Focus on Abortion: Article

An Application of the List Experiment to Estimate Abortion Prevalence in Karachi, Pakistan

Sarah Huber-Krum, Harvard T.H. Chan School of Public Health Kristy Hackett, Harvard T.H. Chan School of Public Health Navdep Kaur, Harvard T.H. Chan School of Public Health Sidrah Nausheen, Aga Khan University Sajid Soofi, Aga Khan University David Canning, Harvard T.H. Chan School of Public Health Iqbal Shah, Harvard T.H. Chan School of Public Health

First published online:

| DOI: https://doi.org/10.1363/46e0520
Abstract / Summary

Abortion is particularly difficult to measure, especially in legally restrictive settings such as Pakistan. The List Experiment—a technique for measuring sensitive health behaviors indirectly—may minimize respondents’ underreporting of abortion due to stigma or legal restrictions, but has not been previously applied to estimate abortion prevalence in Pakistan.


A sample of 4,159 married women of reproductive age were recruited from two communities of Karachi in 2018. Participants completed a survey that included a double list experiment to measure lifetime abortion prevalence, as well as direct questions about abortion and other background characteristics. Data were used to calculate direct and indirect estimates of abortion prevalence for the overall sample and by sociodemographic characteristics, as well as to test for a design effect. Regression analyses were conducted to examine associations between characteristics and abortion reporting from direct questioning and the list experiment.


The estimate of abortion prevalence from the list experiment was 16%; the estimate from the direct question was 8%. No evidence of a design effect was found. Abortion reporting was associated with most selected characteristics in the regression model for direct questioning, but with few in the list experiment models.

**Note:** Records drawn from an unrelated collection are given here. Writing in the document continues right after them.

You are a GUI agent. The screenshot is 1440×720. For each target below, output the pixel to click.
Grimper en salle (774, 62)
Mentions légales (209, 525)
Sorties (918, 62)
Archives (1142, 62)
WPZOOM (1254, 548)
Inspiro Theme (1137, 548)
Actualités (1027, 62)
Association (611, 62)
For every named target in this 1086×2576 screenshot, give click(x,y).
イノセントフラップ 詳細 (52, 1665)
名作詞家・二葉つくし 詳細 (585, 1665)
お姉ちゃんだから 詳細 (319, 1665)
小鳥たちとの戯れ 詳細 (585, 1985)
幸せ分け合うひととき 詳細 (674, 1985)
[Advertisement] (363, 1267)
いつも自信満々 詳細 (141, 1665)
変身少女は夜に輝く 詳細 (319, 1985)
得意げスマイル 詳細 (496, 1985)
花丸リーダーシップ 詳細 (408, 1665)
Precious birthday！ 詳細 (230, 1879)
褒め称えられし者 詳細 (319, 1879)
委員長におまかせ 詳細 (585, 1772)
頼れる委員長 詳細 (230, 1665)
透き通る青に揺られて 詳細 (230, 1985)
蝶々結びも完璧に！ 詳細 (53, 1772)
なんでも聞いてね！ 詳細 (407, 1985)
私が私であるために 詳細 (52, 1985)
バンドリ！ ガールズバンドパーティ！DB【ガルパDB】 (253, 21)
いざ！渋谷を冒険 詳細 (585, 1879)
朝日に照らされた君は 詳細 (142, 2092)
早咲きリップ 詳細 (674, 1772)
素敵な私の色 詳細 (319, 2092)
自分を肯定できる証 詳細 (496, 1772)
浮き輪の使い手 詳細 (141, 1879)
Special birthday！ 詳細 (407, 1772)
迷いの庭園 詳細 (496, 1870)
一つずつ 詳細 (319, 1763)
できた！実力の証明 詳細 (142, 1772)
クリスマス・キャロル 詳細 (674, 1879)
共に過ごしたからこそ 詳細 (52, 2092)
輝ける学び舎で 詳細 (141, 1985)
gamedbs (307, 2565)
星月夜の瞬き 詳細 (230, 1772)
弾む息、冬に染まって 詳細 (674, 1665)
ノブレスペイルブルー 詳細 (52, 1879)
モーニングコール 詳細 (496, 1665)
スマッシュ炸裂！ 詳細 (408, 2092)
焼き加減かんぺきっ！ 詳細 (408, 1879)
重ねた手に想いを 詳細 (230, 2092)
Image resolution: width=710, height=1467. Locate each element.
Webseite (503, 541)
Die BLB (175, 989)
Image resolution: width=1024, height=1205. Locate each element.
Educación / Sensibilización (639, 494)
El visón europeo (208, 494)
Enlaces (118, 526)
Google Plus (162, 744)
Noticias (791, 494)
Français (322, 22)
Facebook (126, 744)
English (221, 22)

That the estimate of abortion prevalence in Karachi generated from the list experiment was twice that generated from direct questioning suggests that the indirect method reduced underreporting, and may have utility to estimate abortion in similar settings and to improve the accuracy of data collecting for other sensitive health topics.

Author's Affiliations

Sarah Huber-Krum and Kristy Hackett are research associates, Navdep Kaur is data manager, David Canning is professor and Iqbal Shah is principal research scientist—all with Harvard T.H. Chan School of Public Health, Cambridge, MA, USA. Sidrah Nausheen and Sajid Soofi are assistant professors—both with Aga Khan University, Karachi, Pakistan.


The views expressed in this publication do not necessarily reflect those of the Guttmacher Institute.